Records drawn from a dataset
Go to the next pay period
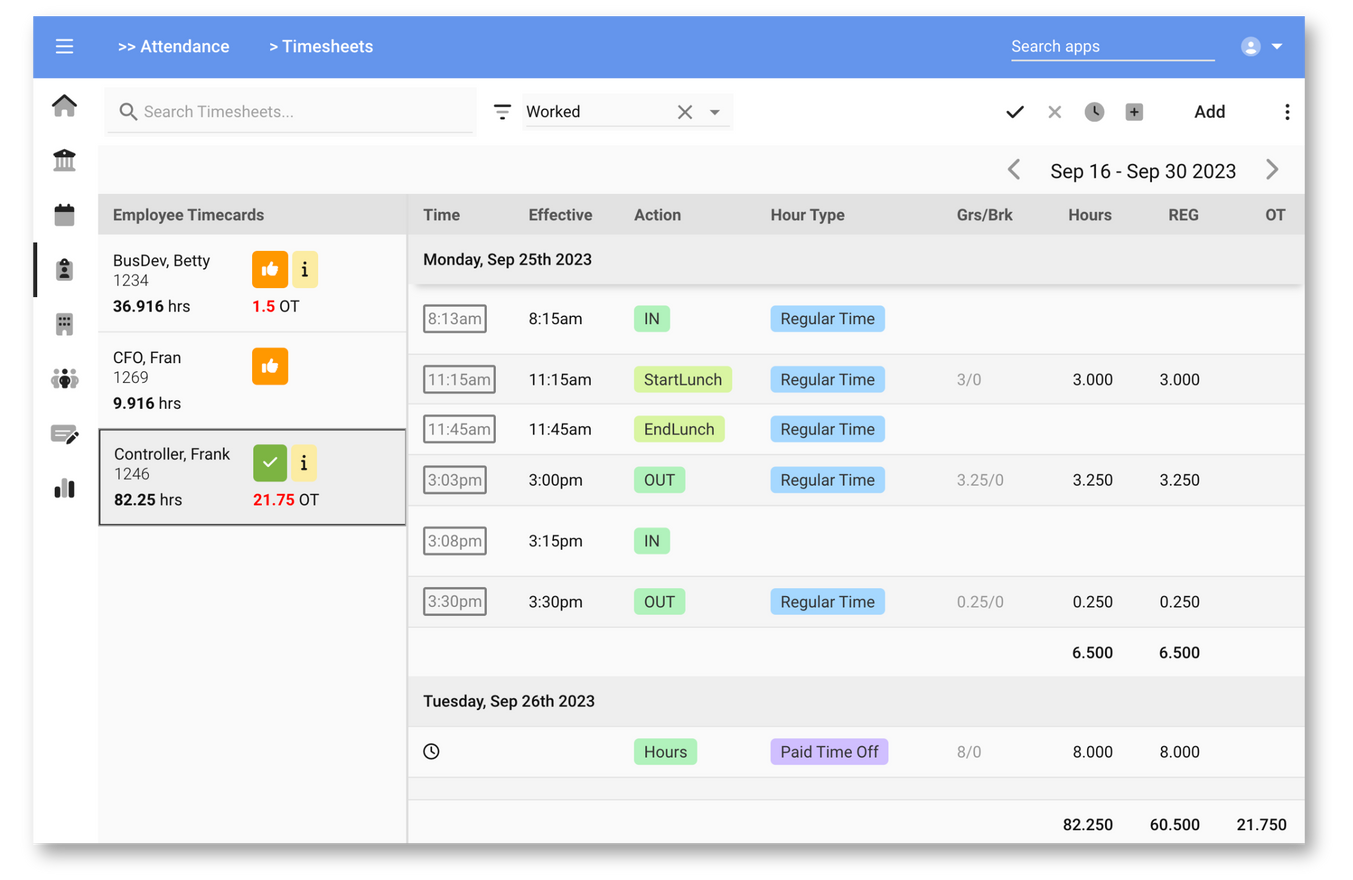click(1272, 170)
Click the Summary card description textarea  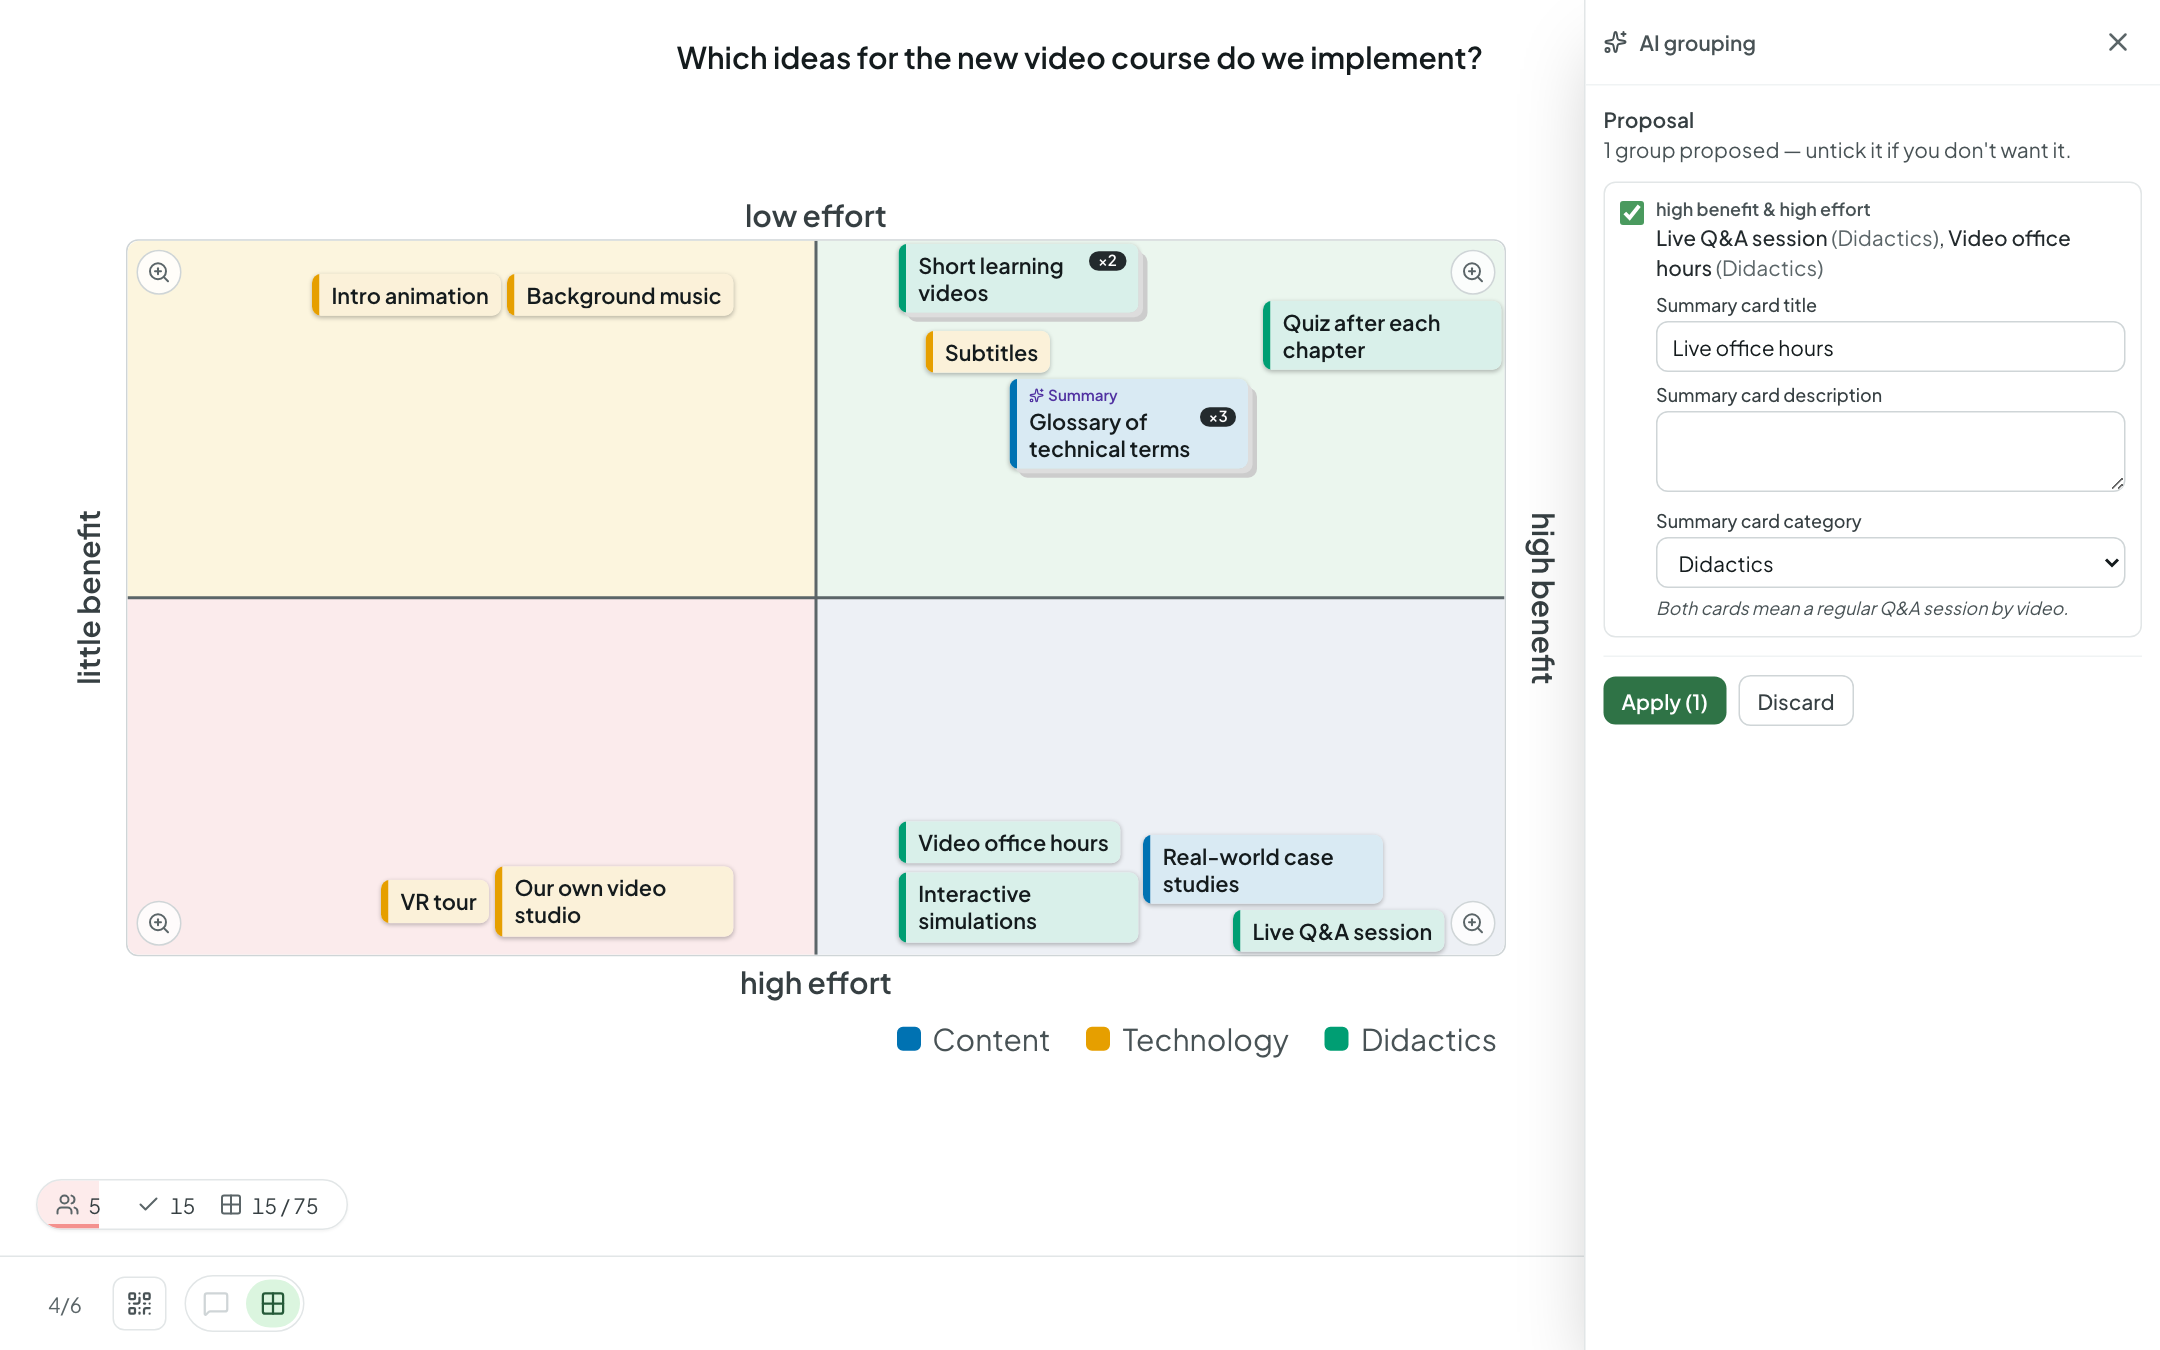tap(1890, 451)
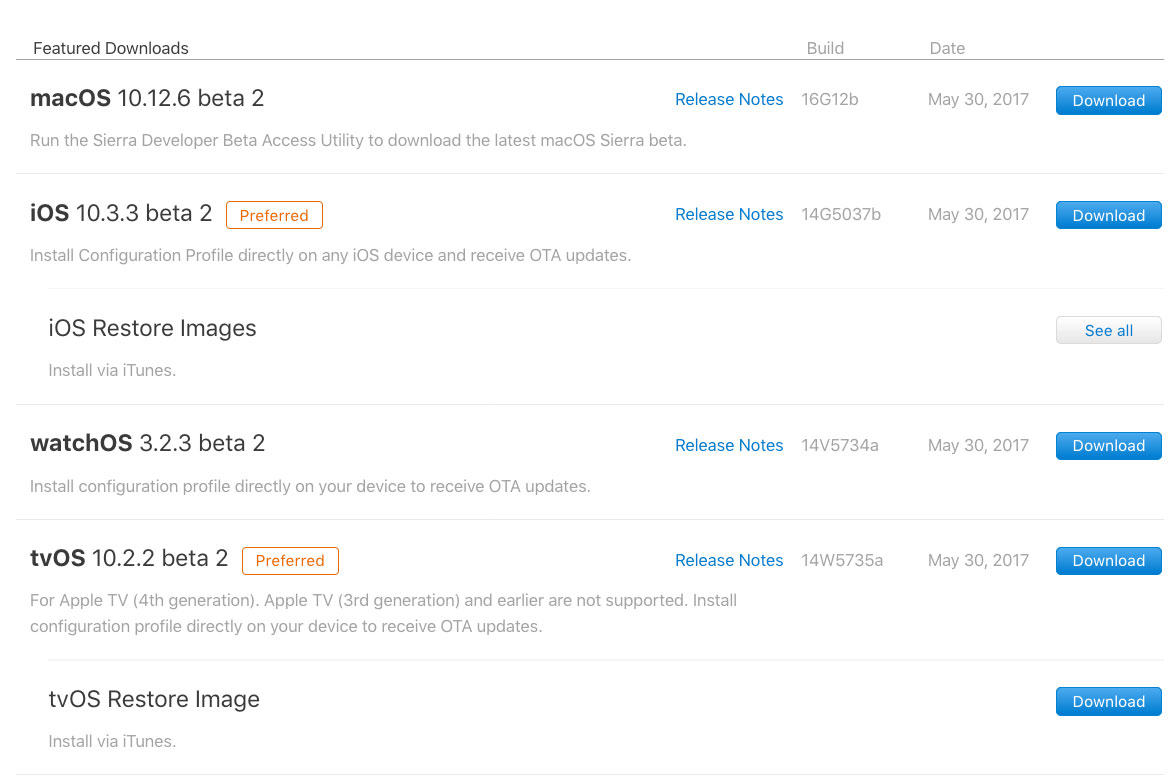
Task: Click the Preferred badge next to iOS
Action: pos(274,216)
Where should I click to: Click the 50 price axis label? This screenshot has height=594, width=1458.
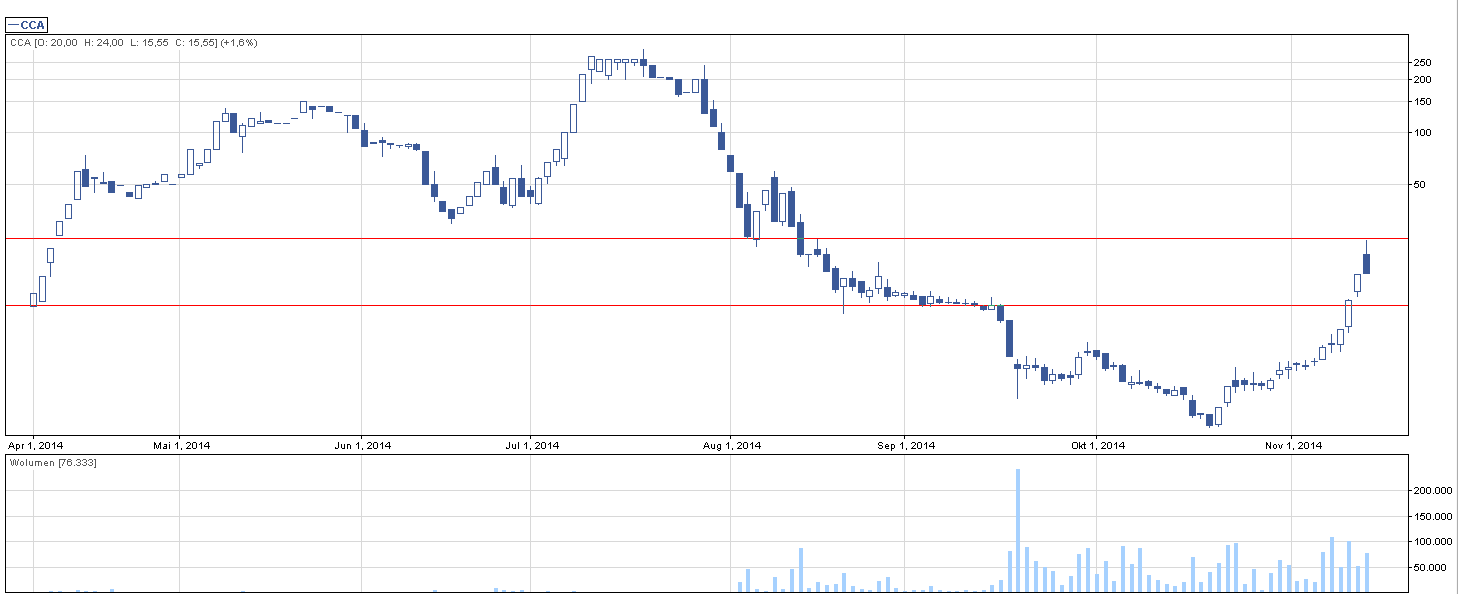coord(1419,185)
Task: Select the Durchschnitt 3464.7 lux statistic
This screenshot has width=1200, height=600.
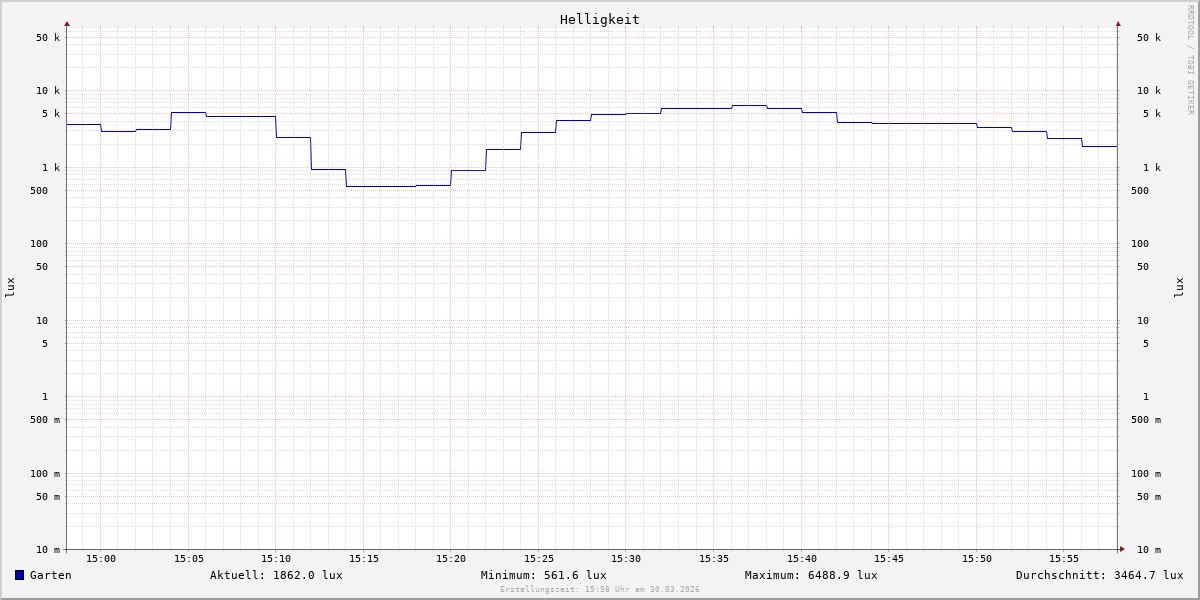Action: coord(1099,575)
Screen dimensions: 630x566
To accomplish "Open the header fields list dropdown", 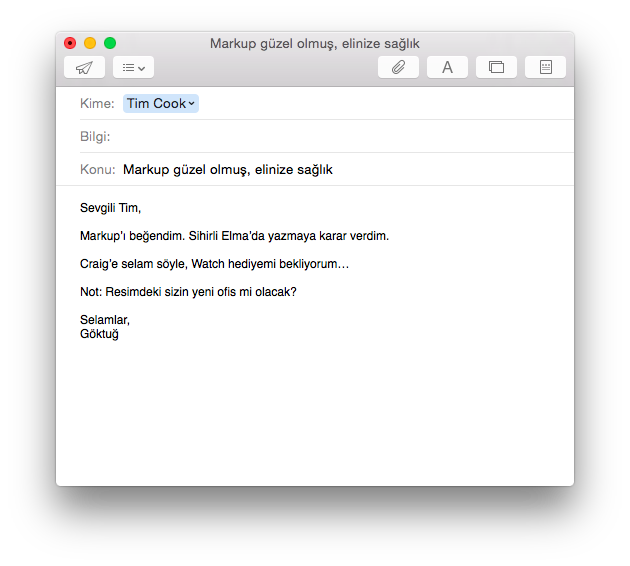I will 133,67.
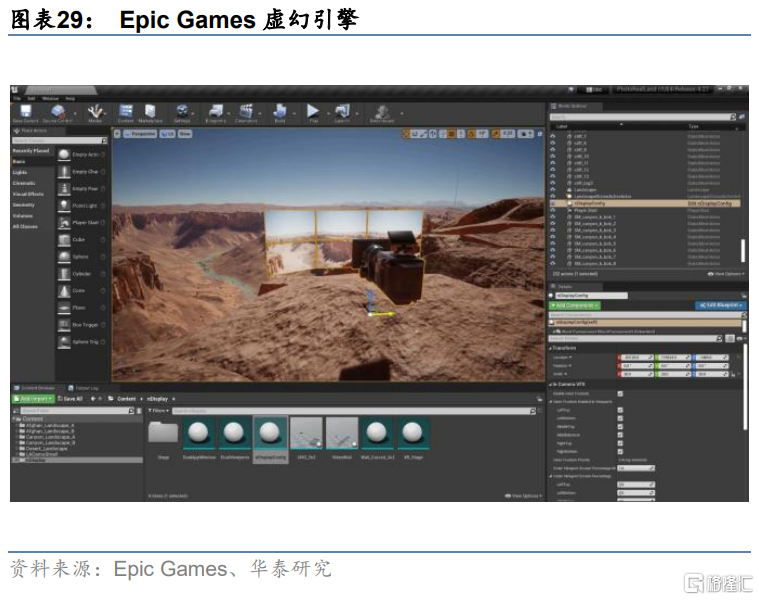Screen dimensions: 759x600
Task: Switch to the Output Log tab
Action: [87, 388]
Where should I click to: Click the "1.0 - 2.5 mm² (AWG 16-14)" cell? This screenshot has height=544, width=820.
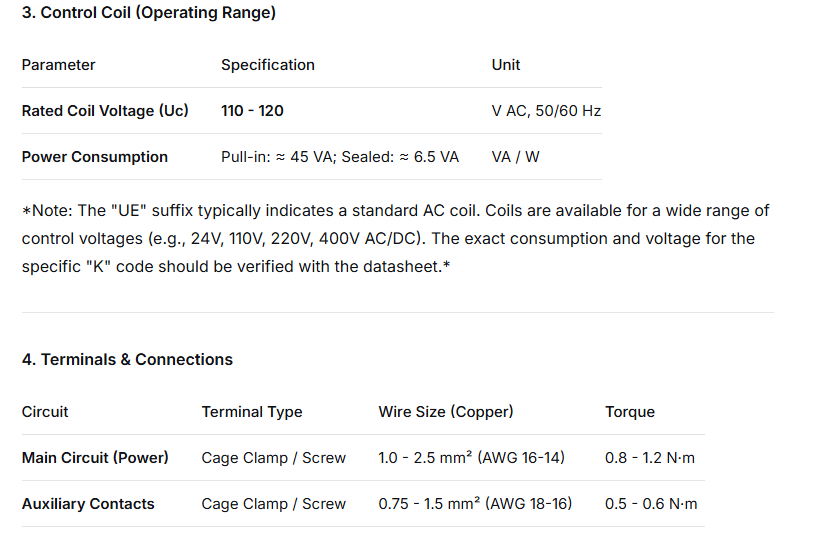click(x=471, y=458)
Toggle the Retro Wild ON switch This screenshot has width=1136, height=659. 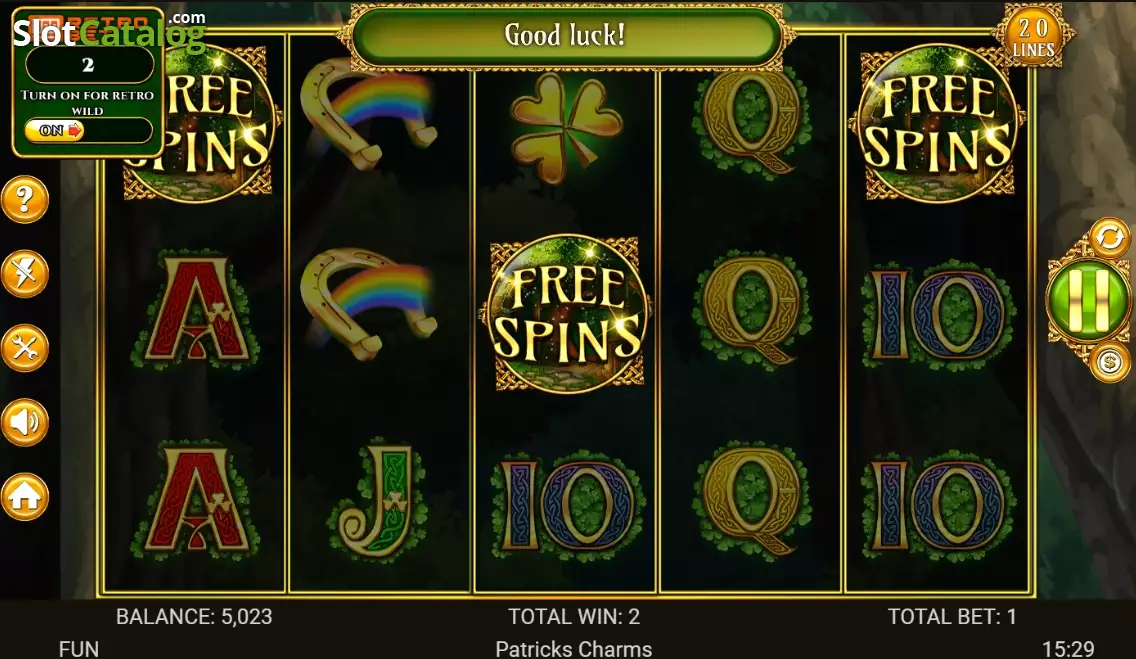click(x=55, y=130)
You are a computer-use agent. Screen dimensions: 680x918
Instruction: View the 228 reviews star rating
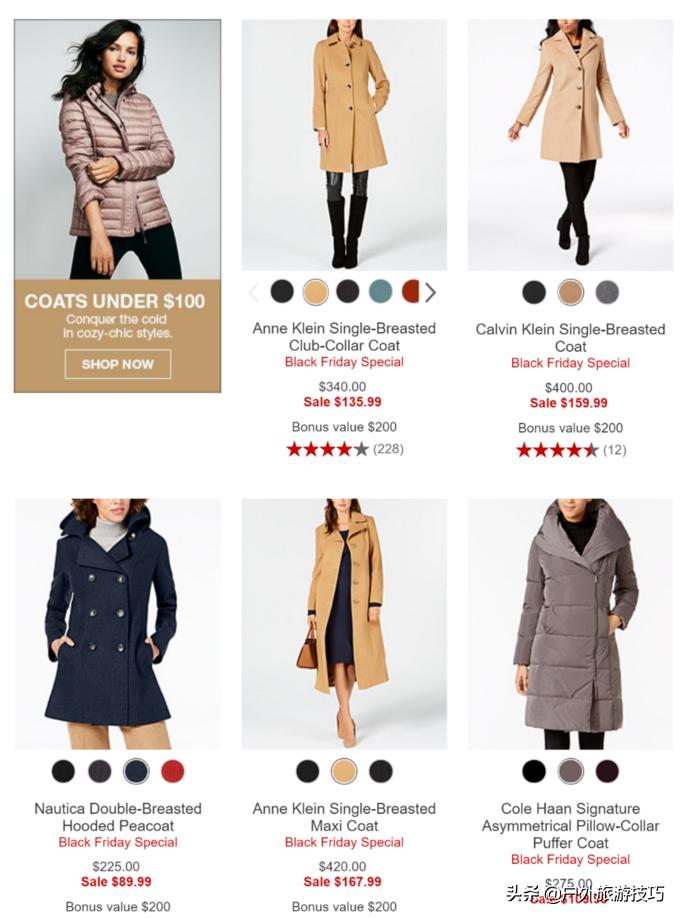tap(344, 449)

| Exercise description |
Beginning at the line that holds "You are a computer-use" and ending with the last line of the entries, please set down each line exactly, leaving every picture out.

| Output |
You are a computer-use agent. Screen dimensions: 680x918
Instruction: View the 228 reviews star rating
tap(344, 449)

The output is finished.